> YOUR OBJECTIVE
Copy out each line of the data holding "chevron".

▼

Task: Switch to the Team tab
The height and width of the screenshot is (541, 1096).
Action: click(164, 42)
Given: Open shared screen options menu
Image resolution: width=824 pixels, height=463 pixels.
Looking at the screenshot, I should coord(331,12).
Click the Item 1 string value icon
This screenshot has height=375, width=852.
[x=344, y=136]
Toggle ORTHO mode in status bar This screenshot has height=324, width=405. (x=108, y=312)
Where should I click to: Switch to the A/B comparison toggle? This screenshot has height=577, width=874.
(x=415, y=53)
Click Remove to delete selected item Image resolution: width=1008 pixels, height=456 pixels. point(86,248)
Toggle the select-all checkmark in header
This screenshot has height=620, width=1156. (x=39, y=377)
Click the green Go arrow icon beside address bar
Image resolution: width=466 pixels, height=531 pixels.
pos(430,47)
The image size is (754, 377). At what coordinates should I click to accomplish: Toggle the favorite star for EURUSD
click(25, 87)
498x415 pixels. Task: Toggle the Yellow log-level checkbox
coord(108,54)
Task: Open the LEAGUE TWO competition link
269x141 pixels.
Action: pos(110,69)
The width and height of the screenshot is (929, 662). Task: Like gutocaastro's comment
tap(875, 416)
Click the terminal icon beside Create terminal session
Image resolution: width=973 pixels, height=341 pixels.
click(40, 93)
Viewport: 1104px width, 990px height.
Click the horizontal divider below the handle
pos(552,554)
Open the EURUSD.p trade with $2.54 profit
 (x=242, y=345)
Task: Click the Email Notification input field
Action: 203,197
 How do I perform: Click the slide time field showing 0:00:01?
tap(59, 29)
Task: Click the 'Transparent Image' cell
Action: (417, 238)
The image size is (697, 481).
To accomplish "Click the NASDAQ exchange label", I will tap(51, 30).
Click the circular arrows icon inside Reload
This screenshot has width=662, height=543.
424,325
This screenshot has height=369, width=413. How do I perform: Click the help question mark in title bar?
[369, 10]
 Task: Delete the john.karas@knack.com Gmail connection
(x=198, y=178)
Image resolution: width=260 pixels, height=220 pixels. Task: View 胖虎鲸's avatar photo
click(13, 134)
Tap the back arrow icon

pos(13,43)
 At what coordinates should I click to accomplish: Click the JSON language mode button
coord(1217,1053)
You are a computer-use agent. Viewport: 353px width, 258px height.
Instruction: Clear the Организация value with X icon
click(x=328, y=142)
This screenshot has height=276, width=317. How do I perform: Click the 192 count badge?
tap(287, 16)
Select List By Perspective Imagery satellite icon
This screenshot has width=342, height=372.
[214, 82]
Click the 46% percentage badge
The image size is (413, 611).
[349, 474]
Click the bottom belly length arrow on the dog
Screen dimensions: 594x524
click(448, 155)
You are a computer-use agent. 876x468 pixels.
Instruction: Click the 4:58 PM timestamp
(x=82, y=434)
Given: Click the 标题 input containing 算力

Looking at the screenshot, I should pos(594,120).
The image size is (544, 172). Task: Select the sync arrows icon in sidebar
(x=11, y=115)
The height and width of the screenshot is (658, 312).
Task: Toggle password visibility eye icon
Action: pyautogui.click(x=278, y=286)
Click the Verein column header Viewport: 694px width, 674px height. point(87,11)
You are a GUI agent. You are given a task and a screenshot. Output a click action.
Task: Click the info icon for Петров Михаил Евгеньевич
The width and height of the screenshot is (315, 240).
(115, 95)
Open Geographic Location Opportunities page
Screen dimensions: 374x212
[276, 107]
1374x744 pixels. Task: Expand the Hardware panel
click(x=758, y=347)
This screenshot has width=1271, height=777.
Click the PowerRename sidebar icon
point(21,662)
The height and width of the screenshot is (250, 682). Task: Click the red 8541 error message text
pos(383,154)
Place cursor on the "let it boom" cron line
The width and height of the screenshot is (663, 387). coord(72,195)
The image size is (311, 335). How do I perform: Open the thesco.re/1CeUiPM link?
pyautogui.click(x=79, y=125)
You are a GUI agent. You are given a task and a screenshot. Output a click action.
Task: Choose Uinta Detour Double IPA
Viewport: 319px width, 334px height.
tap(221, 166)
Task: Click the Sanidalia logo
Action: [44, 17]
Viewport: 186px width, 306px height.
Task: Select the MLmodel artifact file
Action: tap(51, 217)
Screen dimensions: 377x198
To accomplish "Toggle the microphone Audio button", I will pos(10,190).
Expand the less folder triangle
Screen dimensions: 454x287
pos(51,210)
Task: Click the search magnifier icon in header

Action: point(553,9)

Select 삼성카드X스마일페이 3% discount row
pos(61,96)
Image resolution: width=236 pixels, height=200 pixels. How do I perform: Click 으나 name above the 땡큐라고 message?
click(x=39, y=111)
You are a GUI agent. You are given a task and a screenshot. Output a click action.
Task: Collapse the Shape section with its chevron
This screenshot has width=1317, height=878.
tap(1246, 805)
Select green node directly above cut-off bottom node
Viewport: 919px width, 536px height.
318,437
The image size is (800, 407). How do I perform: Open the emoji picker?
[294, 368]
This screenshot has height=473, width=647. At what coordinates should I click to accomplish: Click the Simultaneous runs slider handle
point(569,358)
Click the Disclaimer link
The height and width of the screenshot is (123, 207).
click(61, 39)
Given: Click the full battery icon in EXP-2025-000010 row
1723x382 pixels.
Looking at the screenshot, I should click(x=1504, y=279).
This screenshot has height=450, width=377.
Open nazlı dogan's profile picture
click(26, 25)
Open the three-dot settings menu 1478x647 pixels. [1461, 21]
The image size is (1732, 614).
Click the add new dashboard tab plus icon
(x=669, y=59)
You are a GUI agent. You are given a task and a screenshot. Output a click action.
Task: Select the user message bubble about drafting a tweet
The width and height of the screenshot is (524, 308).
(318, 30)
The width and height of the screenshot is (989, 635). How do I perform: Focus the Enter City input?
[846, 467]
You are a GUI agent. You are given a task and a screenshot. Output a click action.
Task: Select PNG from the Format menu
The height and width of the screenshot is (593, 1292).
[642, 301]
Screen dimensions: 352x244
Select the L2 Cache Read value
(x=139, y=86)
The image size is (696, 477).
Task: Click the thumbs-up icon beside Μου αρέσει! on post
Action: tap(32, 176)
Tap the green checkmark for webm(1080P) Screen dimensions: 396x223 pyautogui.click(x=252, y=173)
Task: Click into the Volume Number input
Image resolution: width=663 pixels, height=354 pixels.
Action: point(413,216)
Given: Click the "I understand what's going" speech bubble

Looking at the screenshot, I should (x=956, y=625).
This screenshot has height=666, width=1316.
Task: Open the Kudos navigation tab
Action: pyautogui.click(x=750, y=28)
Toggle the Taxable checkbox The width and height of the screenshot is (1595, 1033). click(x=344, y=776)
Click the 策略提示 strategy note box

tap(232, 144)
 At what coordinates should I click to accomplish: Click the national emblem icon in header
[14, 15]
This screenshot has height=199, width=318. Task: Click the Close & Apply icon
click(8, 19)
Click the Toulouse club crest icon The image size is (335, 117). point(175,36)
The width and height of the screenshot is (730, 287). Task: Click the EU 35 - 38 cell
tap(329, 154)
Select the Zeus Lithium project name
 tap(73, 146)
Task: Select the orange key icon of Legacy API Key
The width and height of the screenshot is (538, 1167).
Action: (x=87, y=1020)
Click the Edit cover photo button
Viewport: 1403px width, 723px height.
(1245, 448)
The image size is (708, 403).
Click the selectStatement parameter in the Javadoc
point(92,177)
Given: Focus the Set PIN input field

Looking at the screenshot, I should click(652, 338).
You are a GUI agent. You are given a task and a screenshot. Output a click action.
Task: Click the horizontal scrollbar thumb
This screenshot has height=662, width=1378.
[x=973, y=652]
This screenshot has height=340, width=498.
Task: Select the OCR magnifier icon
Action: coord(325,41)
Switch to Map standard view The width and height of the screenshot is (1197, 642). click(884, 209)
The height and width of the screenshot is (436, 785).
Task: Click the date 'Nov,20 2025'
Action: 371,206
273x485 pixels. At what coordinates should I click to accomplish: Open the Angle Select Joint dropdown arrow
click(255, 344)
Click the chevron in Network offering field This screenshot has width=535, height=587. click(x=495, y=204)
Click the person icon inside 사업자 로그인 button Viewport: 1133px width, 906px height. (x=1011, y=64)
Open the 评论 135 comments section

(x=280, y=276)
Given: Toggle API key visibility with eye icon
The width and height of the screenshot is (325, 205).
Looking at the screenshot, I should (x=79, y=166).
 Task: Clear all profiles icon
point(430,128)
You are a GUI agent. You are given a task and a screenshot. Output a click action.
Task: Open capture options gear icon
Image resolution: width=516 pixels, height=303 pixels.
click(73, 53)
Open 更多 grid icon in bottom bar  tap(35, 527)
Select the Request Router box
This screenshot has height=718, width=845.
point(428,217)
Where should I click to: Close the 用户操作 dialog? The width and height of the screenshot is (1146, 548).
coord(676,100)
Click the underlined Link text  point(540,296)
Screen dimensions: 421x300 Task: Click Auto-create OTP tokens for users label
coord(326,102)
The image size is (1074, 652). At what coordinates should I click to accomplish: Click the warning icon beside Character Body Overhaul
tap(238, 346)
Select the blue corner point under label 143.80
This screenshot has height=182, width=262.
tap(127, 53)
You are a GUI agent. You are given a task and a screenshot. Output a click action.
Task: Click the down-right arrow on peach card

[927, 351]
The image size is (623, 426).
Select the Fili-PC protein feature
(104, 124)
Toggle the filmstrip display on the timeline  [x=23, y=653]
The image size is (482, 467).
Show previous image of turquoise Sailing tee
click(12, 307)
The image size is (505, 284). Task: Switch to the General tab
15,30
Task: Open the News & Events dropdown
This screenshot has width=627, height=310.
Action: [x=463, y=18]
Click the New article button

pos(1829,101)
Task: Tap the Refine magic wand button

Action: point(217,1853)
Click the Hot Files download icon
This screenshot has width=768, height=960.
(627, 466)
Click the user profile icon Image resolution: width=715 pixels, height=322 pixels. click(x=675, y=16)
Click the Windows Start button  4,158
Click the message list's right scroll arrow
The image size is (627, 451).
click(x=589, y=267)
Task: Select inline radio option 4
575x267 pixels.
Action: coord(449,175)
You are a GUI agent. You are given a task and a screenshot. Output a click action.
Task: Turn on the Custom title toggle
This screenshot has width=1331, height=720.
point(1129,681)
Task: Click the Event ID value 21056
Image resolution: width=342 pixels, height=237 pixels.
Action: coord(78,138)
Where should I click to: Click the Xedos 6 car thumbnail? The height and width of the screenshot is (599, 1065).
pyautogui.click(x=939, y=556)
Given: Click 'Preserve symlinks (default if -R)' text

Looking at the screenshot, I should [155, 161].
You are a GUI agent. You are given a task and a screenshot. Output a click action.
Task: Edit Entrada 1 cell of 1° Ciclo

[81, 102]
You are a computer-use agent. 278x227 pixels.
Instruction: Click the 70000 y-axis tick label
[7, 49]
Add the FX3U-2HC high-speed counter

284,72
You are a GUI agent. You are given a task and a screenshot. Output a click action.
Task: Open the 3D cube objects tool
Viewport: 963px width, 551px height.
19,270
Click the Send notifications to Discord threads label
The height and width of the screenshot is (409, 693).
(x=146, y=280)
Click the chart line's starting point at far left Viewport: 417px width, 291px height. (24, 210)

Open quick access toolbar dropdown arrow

▲

> EXERCISE ANSWER
Task: Collapse the Shape section with its chevron
Click the chevron in Network offering field This screenshot has width=535, height=587. click(x=495, y=204)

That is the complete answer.